The earliest known dildo was recently discovered at Hohle Fels Cave in Germany and found to date back to the Paleolithic era. While the jury is still out on whether or not its primary purpose was of a sexual nature (researchers think it was also used as a hammerstone), its high-gloss polish and the fact that other similarly carved stone/bone artifacts have been found among common personal care items seems to suggest it was the kind of object one would keep tucked away in their nightstand drawer (or cavernous nook, in this case)...
It's no wonder that the Greeks and Romans—who worshipped Dionysus and Bacchus, gods of wine and fertility—would make room in their culture for sex toys. They even left us literary evidence of this: to persuade their partners into ending the war, the women of Aristophanes' "Lysistrata" withheld sex while enjoying dildos on the side.

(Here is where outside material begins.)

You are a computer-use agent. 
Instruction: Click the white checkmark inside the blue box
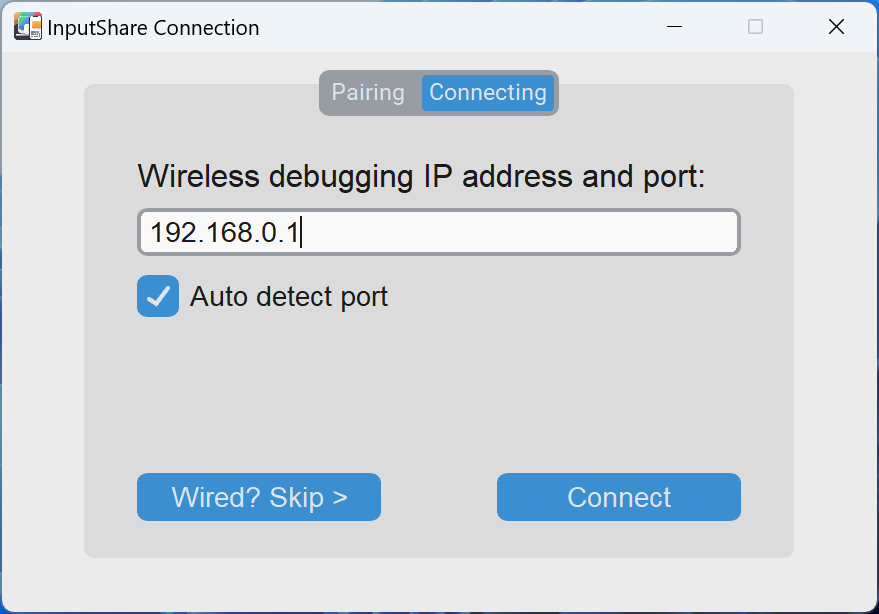pyautogui.click(x=158, y=296)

The Greeks were also keen on material innovations. In an effort to upgrade from hard (not to mention dangerous and uncomfortable) materials like stone, tar and wood, the Greeks developed olisbokollikes which were essentially dildos baked out of bread—or breadsticks, for a whole new take on "food porn." They also experimented with using olive oil as lube and covering dildos with a layer of leather or animal intestines to impart a more natural texture—a quality that sex toy manufacturers today continue to strive for. Meanwhile, the Romans are known for creating the double-ended dildo, which was used between partners, friends and even during certain ceremonies.

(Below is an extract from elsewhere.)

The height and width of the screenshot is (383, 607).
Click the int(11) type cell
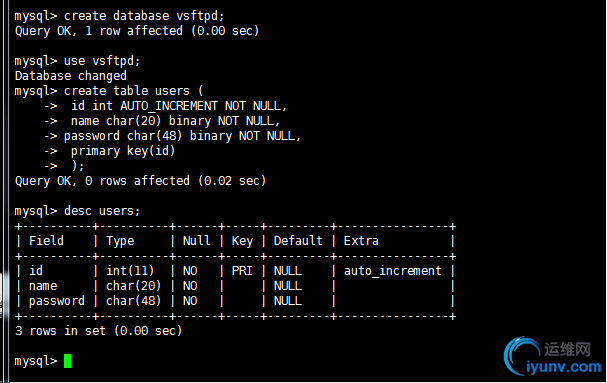[x=130, y=271]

This may be a complete rumor, but it is thought that Cleopatra was the mastermind behind the world's first vibrator. Apparently, the great seductress had her servants fill a hollowed-out gourd with bees and used the angry vibrations they emanated to pleasure herself.

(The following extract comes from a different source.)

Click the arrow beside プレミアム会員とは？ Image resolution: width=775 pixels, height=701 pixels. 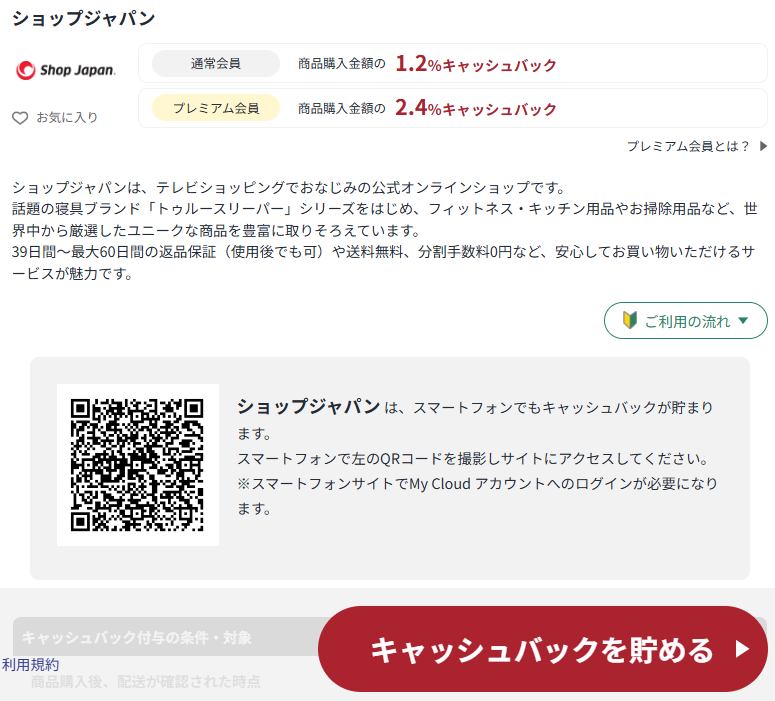point(763,146)
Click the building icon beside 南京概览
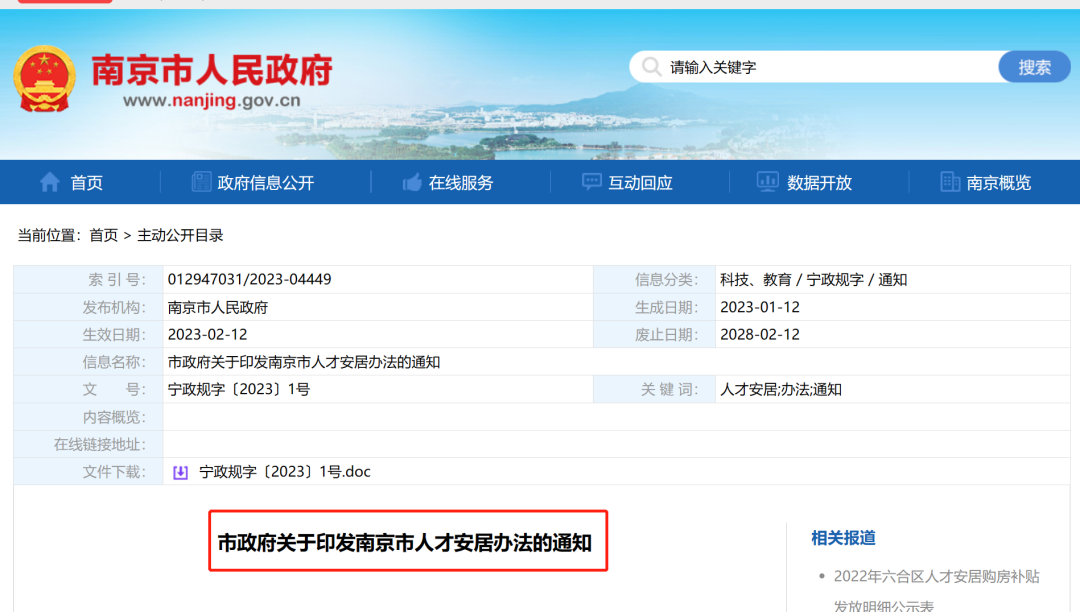This screenshot has height=612, width=1080. [x=950, y=182]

Chinese nobility believed that wearing cock rings would increase their chance of producing an heir. While many of these were beautiful objects in their own right carved out of jade and ivory, it was very common to find them made out of goat eyelids...with the eyelashes still attached for greater stimulation.
Woodblock prints from Japan's Edo Period show a catalog of sex toys for both men and women, organized according to the four seasons. The images were accompanied by pseudo-scientific explanations about why each sex toy should be used at a different time of the year, stemming from the belief that sex and health are inextricably intertwined. There was even a common saying about how often one should have sex for optimal health: "spring three [times a week], summer six, autumn one, winter none." Fittingly, the illustration for winter depicts a chastity device for men and a rather generous dildo for women.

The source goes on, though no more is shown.